[Word and element location lines]
+ + + + + + +
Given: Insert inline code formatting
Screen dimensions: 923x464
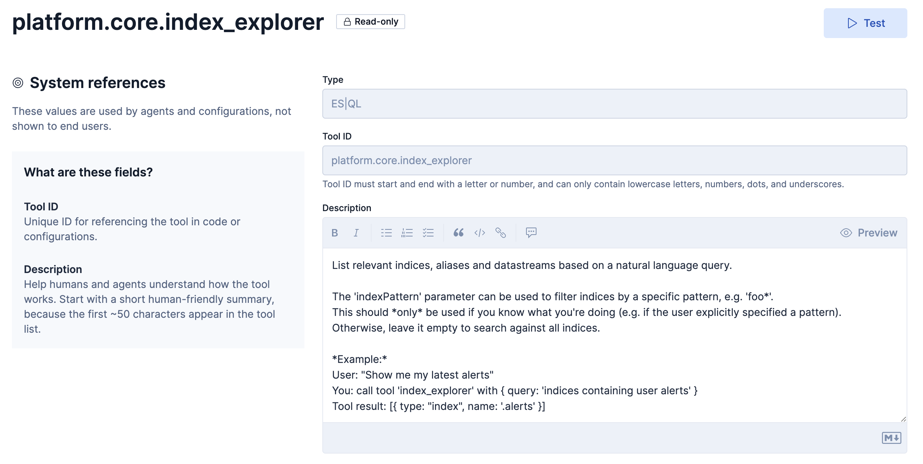Looking at the screenshot, I should click(x=479, y=233).
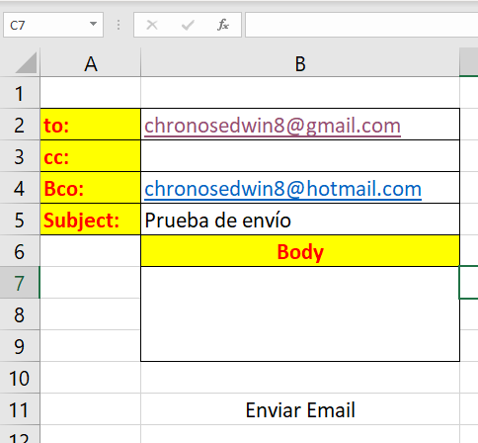Select the empty body text area

300,314
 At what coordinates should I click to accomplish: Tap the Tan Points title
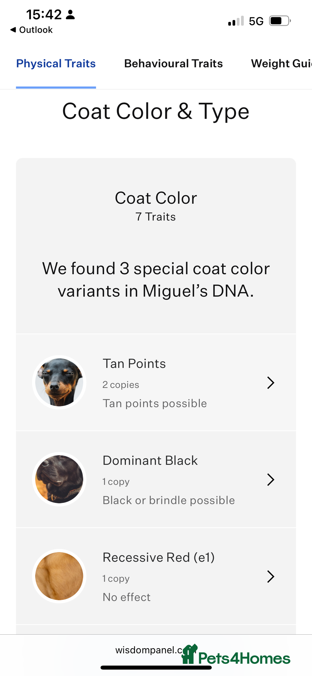[x=134, y=364]
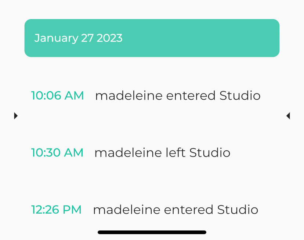
Task: Select the 10:30 AM timestamp
Action: pyautogui.click(x=57, y=152)
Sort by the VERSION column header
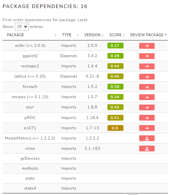The width and height of the screenshot is (170, 195). tap(92, 35)
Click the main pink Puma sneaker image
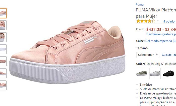The image size is (176, 106). [67, 53]
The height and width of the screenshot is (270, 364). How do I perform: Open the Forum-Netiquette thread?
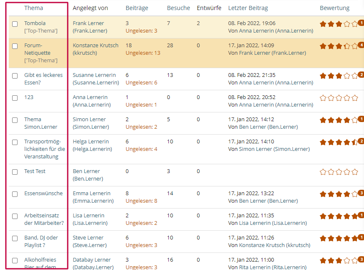click(37, 49)
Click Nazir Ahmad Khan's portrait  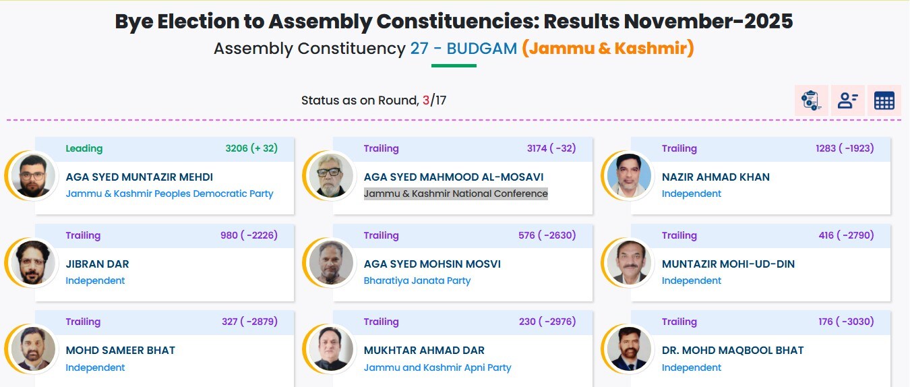(x=630, y=175)
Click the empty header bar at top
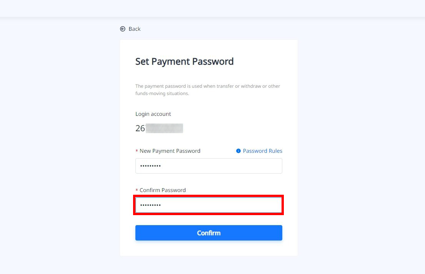This screenshot has width=425, height=274. [212, 8]
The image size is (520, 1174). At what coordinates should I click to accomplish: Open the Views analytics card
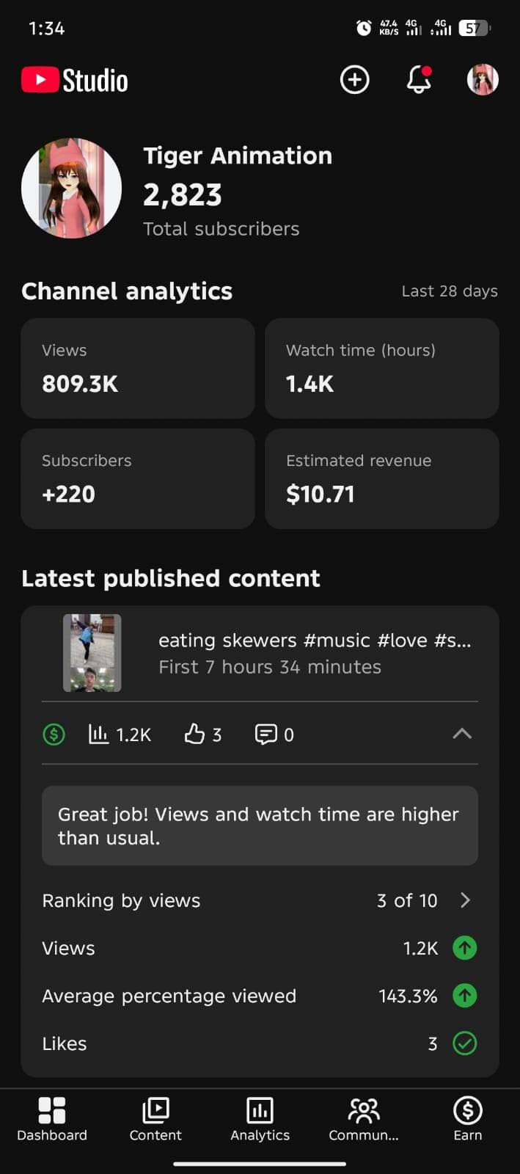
+ + + + + + +
**Problem**
Put the lines from the first one through the line containing "The width and", inclusive, into a JSON list of strings, one string per line, skipping blank lines. Leave the pictures out.

**Finished answer**
[
  "Given: Insert inline code formatting",
  "Screen dimensions: 923x464",
  "Looking at the screenshot, I should click(x=479, y=233).",
  "Select the empty body text area",
  "300,314",
  " At what coordinates should I click to accomplish: Tap the Tan Points title",
  "[x=134, y=364]",
  "Task: Select the 10:30 AM timestamp",
  "Action: pyautogui.click(x=57, y=152)",
  "Sort by the VERSION column header",
  "The width and height of the screenshot is (170, 195). tap(92, 35)"
]